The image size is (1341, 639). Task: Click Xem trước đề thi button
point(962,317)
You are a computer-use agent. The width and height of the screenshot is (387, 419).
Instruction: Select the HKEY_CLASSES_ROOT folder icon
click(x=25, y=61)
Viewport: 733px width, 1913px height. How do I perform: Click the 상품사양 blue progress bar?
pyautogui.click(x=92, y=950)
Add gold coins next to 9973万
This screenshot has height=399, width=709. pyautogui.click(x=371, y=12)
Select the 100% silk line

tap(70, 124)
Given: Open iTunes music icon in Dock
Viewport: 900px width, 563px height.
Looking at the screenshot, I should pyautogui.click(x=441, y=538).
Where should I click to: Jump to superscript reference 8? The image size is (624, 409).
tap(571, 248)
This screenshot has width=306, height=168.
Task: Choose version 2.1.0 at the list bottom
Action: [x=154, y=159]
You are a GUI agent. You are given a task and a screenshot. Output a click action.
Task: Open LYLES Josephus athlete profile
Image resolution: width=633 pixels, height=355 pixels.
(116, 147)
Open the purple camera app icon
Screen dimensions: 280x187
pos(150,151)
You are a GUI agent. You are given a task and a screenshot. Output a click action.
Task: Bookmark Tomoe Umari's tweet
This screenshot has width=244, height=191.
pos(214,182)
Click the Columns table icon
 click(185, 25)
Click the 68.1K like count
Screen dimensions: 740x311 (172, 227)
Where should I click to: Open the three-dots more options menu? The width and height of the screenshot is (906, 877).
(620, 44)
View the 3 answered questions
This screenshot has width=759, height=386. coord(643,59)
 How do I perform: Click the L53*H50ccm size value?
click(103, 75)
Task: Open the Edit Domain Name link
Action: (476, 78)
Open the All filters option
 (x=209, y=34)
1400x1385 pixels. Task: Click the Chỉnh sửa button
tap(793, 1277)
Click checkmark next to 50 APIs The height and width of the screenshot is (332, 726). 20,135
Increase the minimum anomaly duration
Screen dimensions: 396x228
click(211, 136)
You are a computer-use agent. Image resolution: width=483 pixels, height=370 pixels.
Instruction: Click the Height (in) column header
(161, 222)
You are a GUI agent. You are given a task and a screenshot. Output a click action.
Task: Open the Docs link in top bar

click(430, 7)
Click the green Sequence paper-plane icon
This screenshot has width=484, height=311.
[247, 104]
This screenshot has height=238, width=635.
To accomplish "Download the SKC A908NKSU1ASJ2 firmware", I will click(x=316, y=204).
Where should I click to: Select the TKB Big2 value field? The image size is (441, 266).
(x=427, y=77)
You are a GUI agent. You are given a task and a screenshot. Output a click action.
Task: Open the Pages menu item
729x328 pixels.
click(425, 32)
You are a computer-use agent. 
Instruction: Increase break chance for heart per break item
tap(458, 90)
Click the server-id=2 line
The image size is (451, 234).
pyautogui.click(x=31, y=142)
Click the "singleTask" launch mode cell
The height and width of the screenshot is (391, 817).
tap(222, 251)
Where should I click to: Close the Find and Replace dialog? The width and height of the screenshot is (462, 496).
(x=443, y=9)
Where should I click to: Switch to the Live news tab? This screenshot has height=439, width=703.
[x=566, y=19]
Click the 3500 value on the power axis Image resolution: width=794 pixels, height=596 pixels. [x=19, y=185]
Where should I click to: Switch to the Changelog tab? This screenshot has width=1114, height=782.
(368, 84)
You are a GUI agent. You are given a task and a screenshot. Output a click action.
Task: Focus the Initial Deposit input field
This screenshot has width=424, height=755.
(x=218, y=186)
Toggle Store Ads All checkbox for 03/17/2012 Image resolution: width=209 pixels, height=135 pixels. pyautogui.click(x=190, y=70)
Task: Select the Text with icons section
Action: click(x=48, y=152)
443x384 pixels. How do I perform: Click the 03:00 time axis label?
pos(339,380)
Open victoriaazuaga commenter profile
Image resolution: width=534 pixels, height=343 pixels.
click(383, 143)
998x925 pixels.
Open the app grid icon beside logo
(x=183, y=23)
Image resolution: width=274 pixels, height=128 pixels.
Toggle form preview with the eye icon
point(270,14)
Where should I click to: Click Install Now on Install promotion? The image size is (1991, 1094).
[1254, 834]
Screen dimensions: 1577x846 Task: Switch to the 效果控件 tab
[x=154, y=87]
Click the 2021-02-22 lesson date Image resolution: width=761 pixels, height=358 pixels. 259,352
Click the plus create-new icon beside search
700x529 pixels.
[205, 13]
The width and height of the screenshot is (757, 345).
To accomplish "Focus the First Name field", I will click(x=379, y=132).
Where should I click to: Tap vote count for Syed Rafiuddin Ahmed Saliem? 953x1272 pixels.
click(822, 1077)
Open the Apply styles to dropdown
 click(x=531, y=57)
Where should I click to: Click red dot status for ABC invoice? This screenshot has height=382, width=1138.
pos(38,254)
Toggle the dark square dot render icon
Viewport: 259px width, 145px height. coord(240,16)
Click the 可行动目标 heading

——

### EXERCISE DESCRIPTION:
The data above must be reproduced in full, exactly as given.

### RESULT:
The image size is (1341, 639). Task: Click Xem trước đề thi button
point(962,317)
You are a computer-use agent. The width and height of the screenshot is (387, 419).
Instruction: Select the HKEY_CLASSES_ROOT folder icon
click(x=25, y=61)
Viewport: 733px width, 1913px height. How do I perform: Click the 상품사양 blue progress bar?
pyautogui.click(x=92, y=950)
Add gold coins next to 9973万
This screenshot has height=399, width=709. pyautogui.click(x=371, y=12)
Select the 100% silk line

tap(70, 124)
Given: Open iTunes music icon in Dock
Viewport: 900px width, 563px height.
Looking at the screenshot, I should pyautogui.click(x=441, y=538).
Where should I click to: Jump to superscript reference 8? The image size is (624, 409).
tap(571, 248)
This screenshot has width=306, height=168.
Task: Choose version 2.1.0 at the list bottom
Action: [x=154, y=159]
You are a GUI agent. You are given a task and a screenshot. Output a click action.
Task: Open LYLES Josephus athlete profile
Image resolution: width=633 pixels, height=355 pixels.
(116, 147)
Open the purple camera app icon
Screen dimensions: 280x187
pos(150,151)
You are a GUI agent. You are given a task and a screenshot. Output a click action.
Task: Bookmark Tomoe Umari's tweet
This screenshot has width=244, height=191.
pos(214,182)
Click the Columns table icon
 click(185, 25)
Click the 68.1K like count
Screen dimensions: 740x311 (172, 227)
Where should I click to: Open the three-dots more options menu? The width and height of the screenshot is (906, 877).
(620, 44)
View the 3 answered questions
This screenshot has width=759, height=386. coord(643,59)
 How do I perform: Click the L53*H50ccm size value?
click(103, 75)
Task: Open the Edit Domain Name link
Action: (476, 78)
Open the All filters option
 (x=209, y=34)
1400x1385 pixels. Task: Click the Chỉnh sửa button
tap(793, 1277)
Click checkmark next to 50 APIs The height and width of the screenshot is (332, 726). 20,135
Increase the minimum anomaly duration
Screen dimensions: 396x228
click(211, 136)
You are a computer-use agent. Image resolution: width=483 pixels, height=370 pixels.
Instruction: Click the Height (in) column header
(161, 222)
You are a GUI agent. You are given a task and a screenshot. Output a click action.
Task: Open the Docs link in top bar

click(430, 7)
Click the green Sequence paper-plane icon
This screenshot has width=484, height=311.
[247, 104]
This screenshot has height=238, width=635.
To accomplish "Download the SKC A908NKSU1ASJ2 firmware", I will click(x=316, y=204).
Where should I click to: Select the TKB Big2 value field? The image size is (441, 266).
(x=427, y=77)
You are a GUI agent. You are given a task and a screenshot. Output a click action.
Task: Open the Pages menu item
729x328 pixels.
click(425, 32)
You are a computer-use agent. 
Instruction: Increase break chance for heart per break item
tap(458, 90)
Click the server-id=2 line
The image size is (451, 234).
pyautogui.click(x=31, y=142)
Click the "singleTask" launch mode cell
The height and width of the screenshot is (391, 817).
tap(222, 251)
Where should I click to: Close the Find and Replace dialog? The width and height of the screenshot is (462, 496).
(x=443, y=9)
Where should I click to: Switch to the Live news tab? This screenshot has height=439, width=703.
[x=566, y=19]
Click the 3500 value on the power axis Image resolution: width=794 pixels, height=596 pixels. [x=19, y=185]
Where should I click to: Switch to the Changelog tab? This screenshot has width=1114, height=782.
(368, 84)
You are a GUI agent. You are given a task and a screenshot. Output a click action.
Task: Focus the Initial Deposit input field
This screenshot has width=424, height=755.
(x=218, y=186)
Toggle Store Ads All checkbox for 03/17/2012 Image resolution: width=209 pixels, height=135 pixels. pyautogui.click(x=190, y=70)
Task: Select the Text with icons section
Action: click(x=48, y=152)
443x384 pixels. How do I perform: Click the 03:00 time axis label?
pos(339,380)
Open victoriaazuaga commenter profile
Image resolution: width=534 pixels, height=343 pixels.
click(383, 143)
998x925 pixels.
Open the app grid icon beside logo
(x=183, y=23)
Image resolution: width=274 pixels, height=128 pixels.
Toggle form preview with the eye icon
point(270,14)
Where should I click to: Click Install Now on Install promotion? The image size is (1991, 1094).
[1254, 834]
Screen dimensions: 1577x846 Task: Switch to the 效果控件 tab
[x=154, y=87]
Click the 2021-02-22 lesson date Image resolution: width=761 pixels, height=358 pixels. 259,352
Click the plus create-new icon beside search
700x529 pixels.
[205, 13]
The width and height of the screenshot is (757, 345).
To accomplish "Focus the First Name field", I will click(x=379, y=132).
Where should I click to: Tap vote count for Syed Rafiuddin Ahmed Saliem? 953x1272 pixels.
click(822, 1077)
Open the Apply styles to dropdown
 click(x=531, y=57)
Where should I click to: Click red dot status for ABC invoice? This screenshot has height=382, width=1138.
pos(38,254)
Toggle the dark square dot render icon
Viewport: 259px width, 145px height. coord(240,16)
Click the 可行动目标 heading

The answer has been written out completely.